Team specific database and performance specialists
Currently the database team consists out of two members: me and @_stark, and both of us have different experience areas/levels (e.g. I'm more of an application development guy and not an infrastructure guy).
One of the recurring problems I have ran into over the past 2 years is that I have to review a lot of changes from different teams, and often the bigger picture/context is not clear to me. For example, in https://gitlab.com/gitlab-org/gitlab-ce/merge_requests/14879 the CI team is reworking their clustering setup. While I can review the database changes in isolation I lack the context to understand what else may need to be done and what fits in the bigger picture.
It's unreasonable to expect a small number of people (3 per January, hopefully a few more later in 2018) to understand everything that goes on in the CI, Platform, Discussion, Edge, and Frontend teams. This applies to both database and performance in general.
As such I would propose the following setup:
Instead of having DB specialists act as flying goalies we have a few "generic" ones, and a handful of team specific specialists. In this setup the generic DB specialists work on cross team problems / architecture decisions, while the team specific ones focus on the problems of those teams. For example, a DB specialist in the CI team will specifically help the CI team. These members would still be part of the DB team and report to the same people, they just focus on specific teams.
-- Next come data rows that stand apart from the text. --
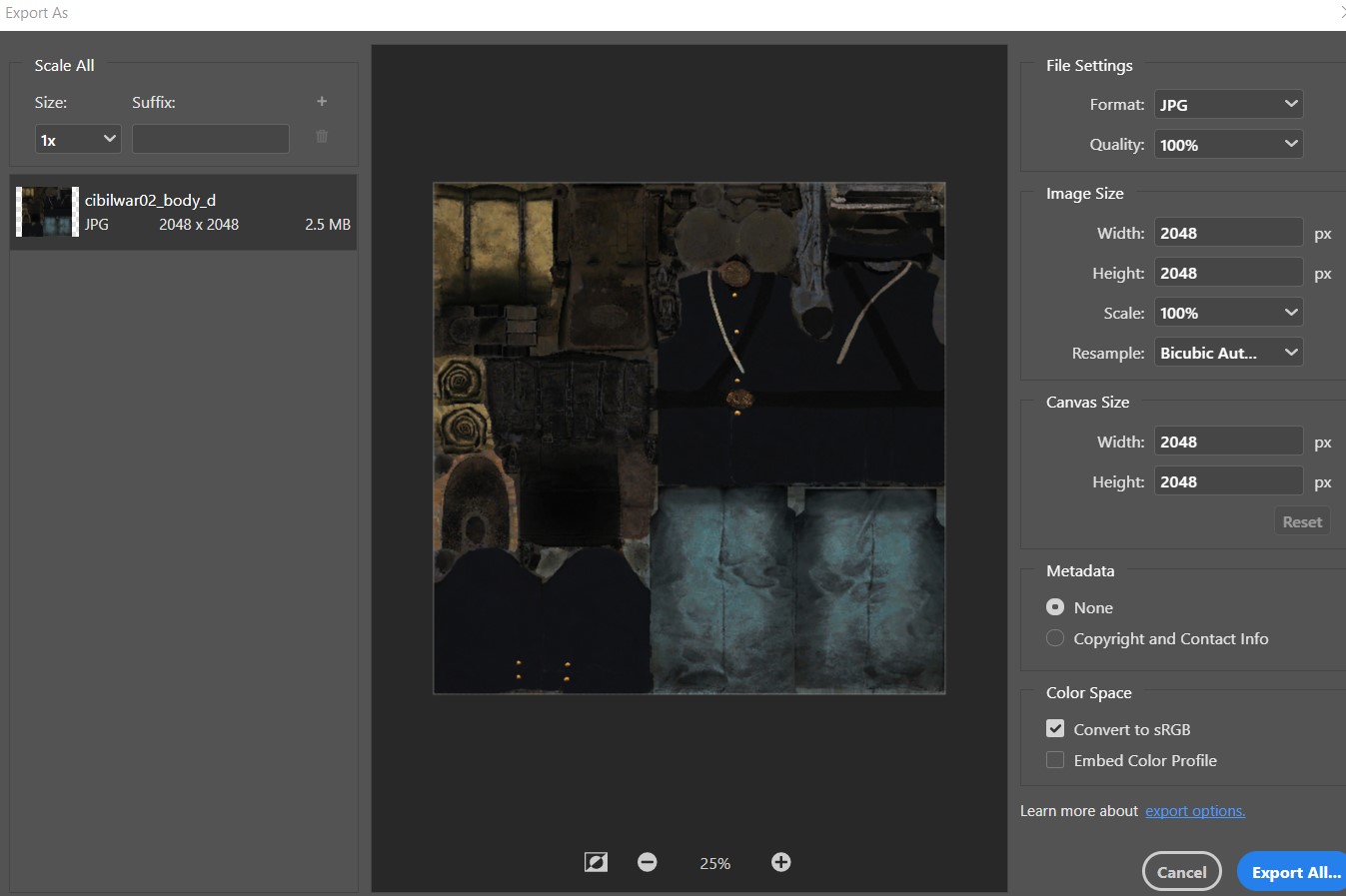This screenshot has height=896, width=1346.
Task: Select Copyright and Contact Info option
Action: pyautogui.click(x=1055, y=638)
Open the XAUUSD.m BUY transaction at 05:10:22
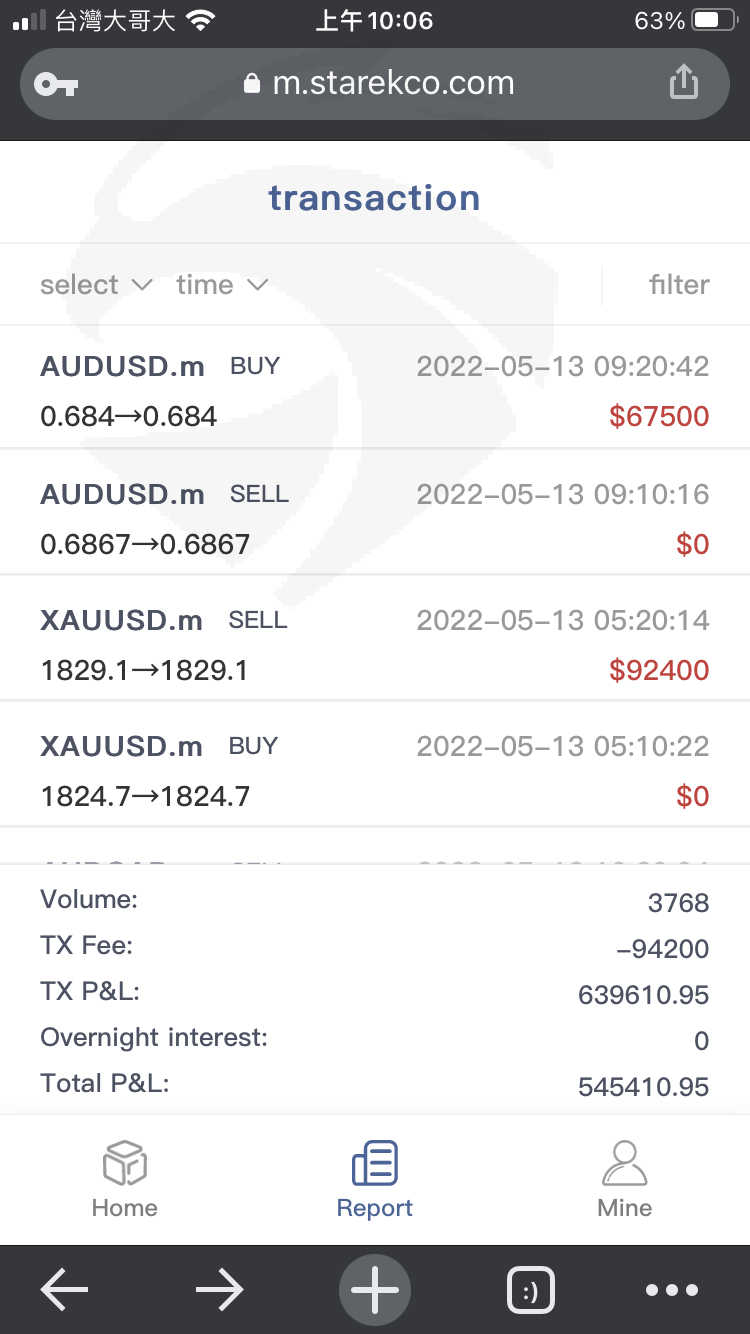 (374, 770)
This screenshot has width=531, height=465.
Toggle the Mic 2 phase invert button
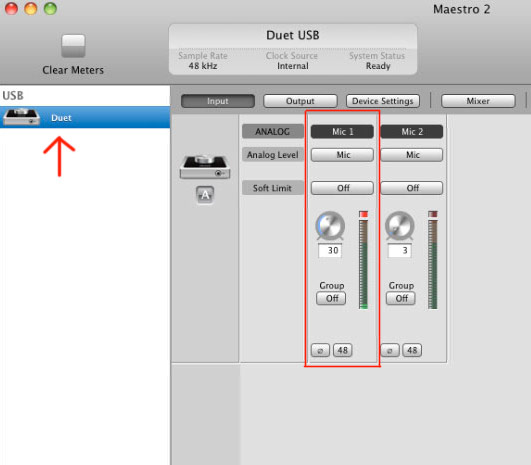(390, 350)
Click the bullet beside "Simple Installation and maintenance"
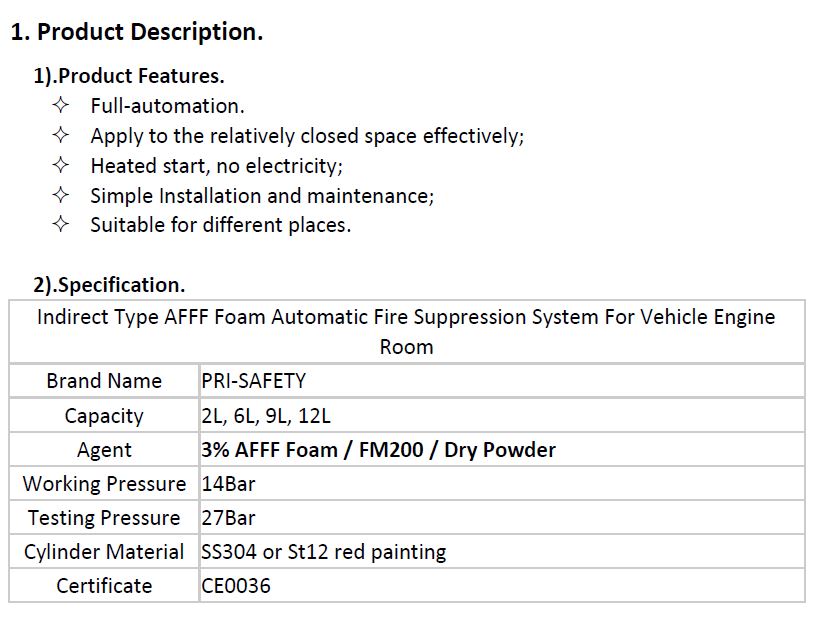 click(x=61, y=195)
This setup would make my life a lot easier as I no longer have to review every merge request out there, instead these team specific members could take care of that and refer to me (or somebody) else for additional guidance/info if necessary.
This is also where performance specialists come in. @sytses in the past brought up the idea of reintroducing a performance team, but I never liked this for a simple reason: having a generic performance team doesn't work. We tried this in 2016 and it's too hard to have a small team (less than 5 at the time) try and fix all problems. I however do think this could work if we introduce team specific performance specialists. These members would focus on generic performance problems (e.g. Ruby code, memory usage, Gitaly N+1 problems) while the database specialists focus on database specific issues.
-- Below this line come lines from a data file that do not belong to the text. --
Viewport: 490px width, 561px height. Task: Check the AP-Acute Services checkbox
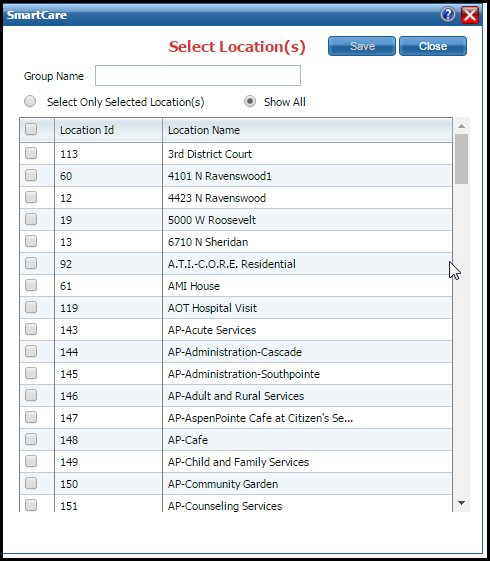[31, 330]
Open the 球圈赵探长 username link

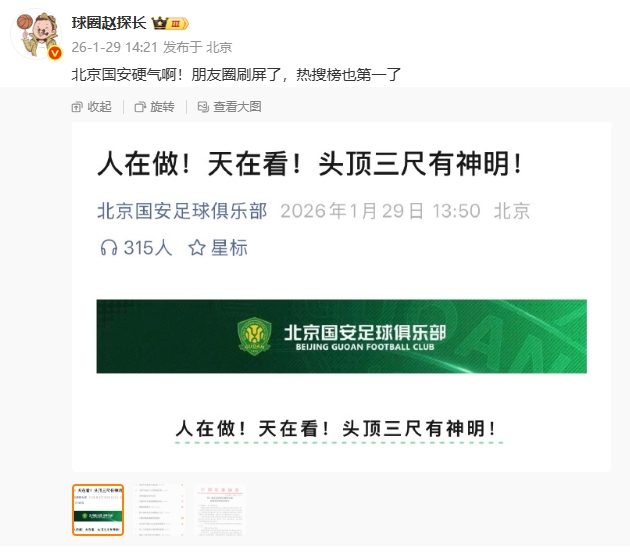point(109,23)
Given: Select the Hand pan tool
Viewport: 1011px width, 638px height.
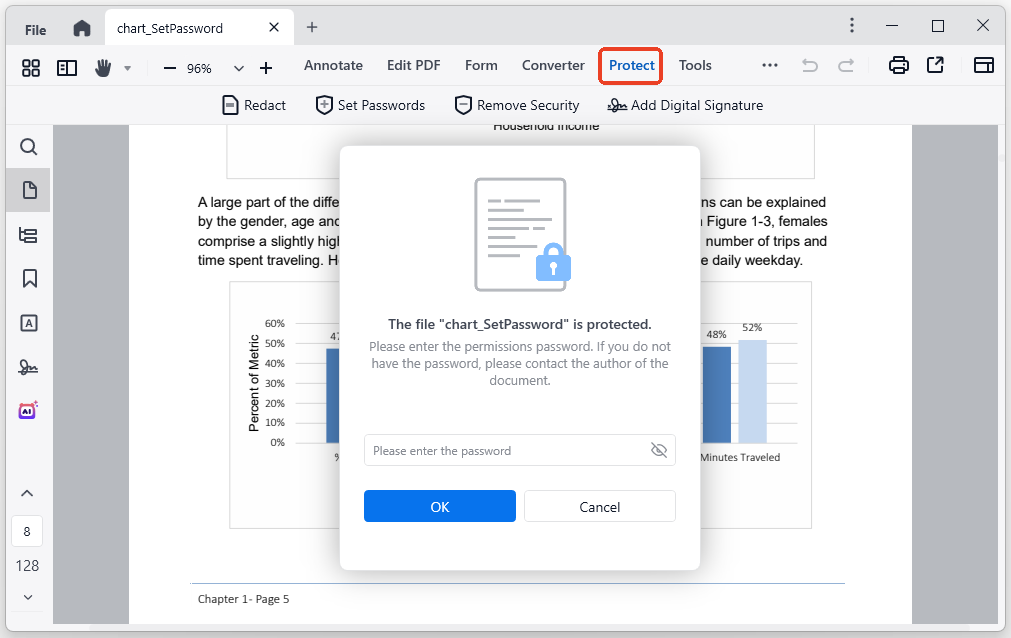Looking at the screenshot, I should [x=103, y=67].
This however does mean we either need to hire or train quite a lot of people over time. Per team I think it's best to have at least 2 database specialists, and 2 performance specialists. This way if somebody gets hit by a bus the team doesn't immediately lose their specialist. This however means we have to hire 20 additional developers, which is very hard considering it took us over a year to hire just 2 additional database specialists (of which one hasn't started yet).
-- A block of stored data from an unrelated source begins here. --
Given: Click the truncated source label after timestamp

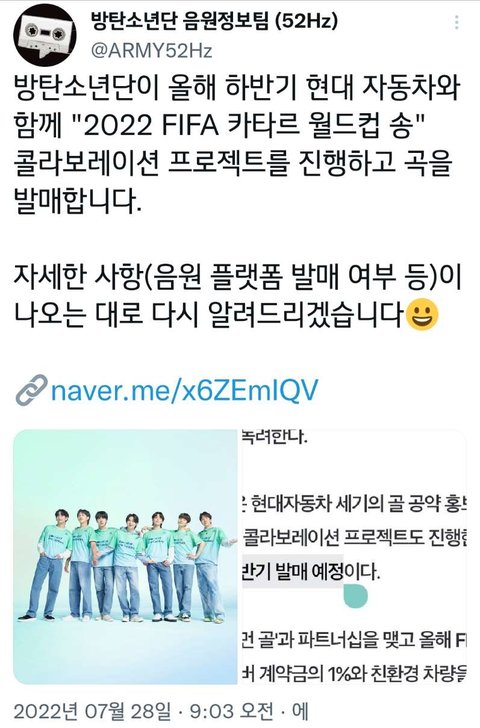Looking at the screenshot, I should 300,711.
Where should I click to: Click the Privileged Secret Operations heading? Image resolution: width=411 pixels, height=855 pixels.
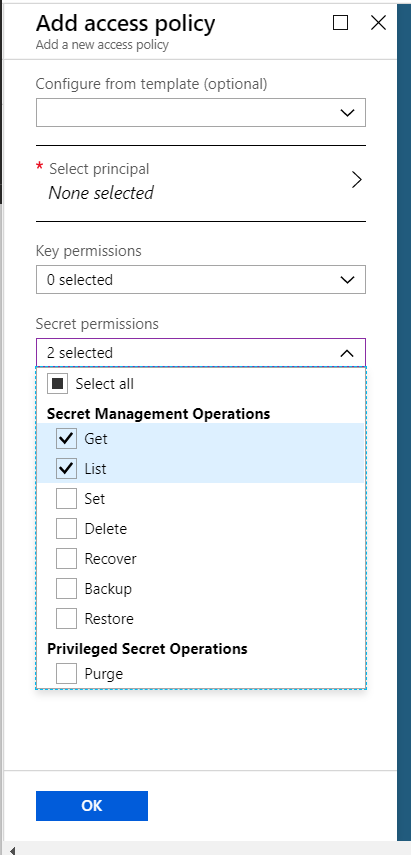click(x=147, y=648)
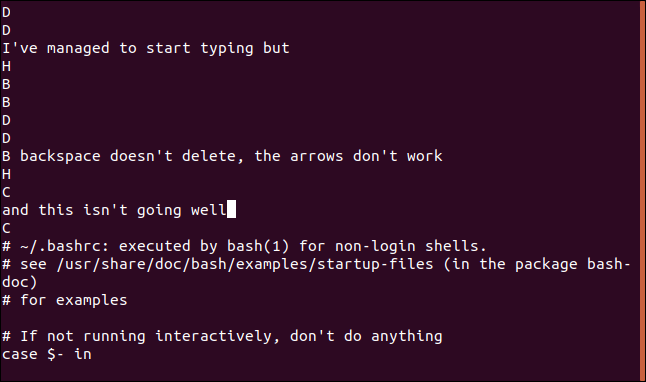Click the phrase 'the arrows don't work'
646x382 pixels.
348,156
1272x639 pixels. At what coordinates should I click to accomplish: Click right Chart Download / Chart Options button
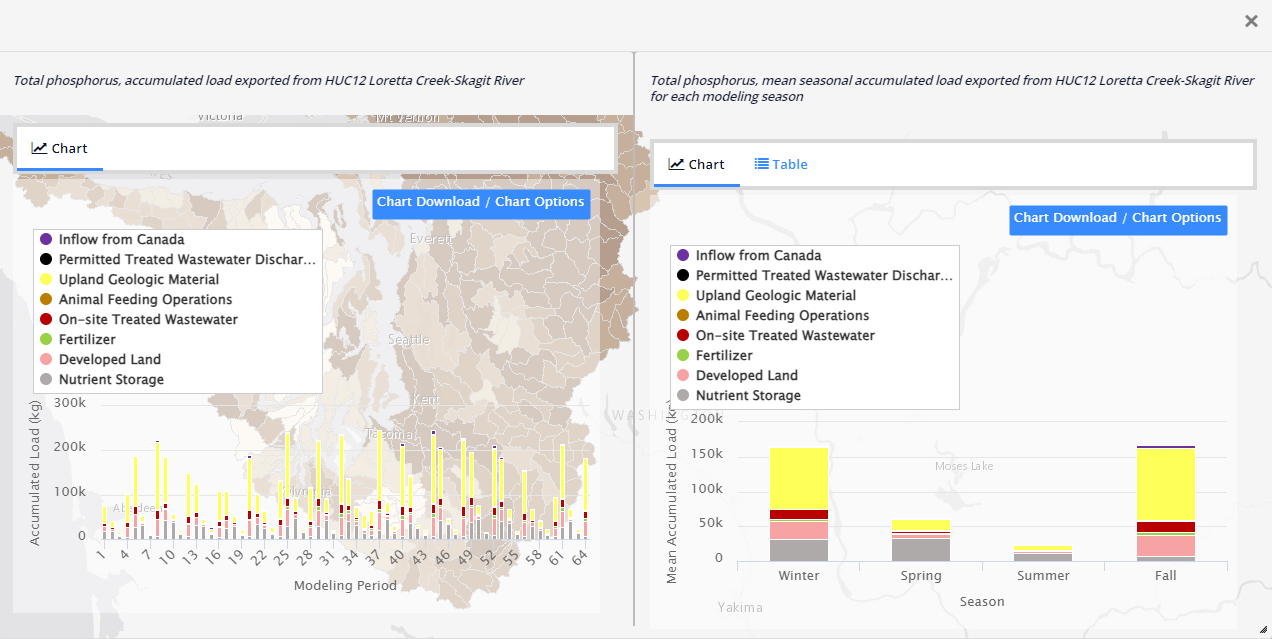[x=1117, y=218]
Instead of hiring 20 developers right away I think we should start with hiring/training 1 database specialist for the CI team. This team often has the largest/most complex database changes, so having an additional person on that team alone would help a lot. After the CI team I think focusing on Discussion is best since they have to take care of two of the most crucial parts of GitLab: issues and merge requests. @smcgivern has been working on large migrations for MR diffs and I think having somebody to help him out with similar changes in the future could be really beneficial.
We may want to extend this to the SRE team @pcarranza is building as well. That way the SRE team won't have to go through the exact same problems.
@sytses @edjdev @pcarranza any thoughts on this?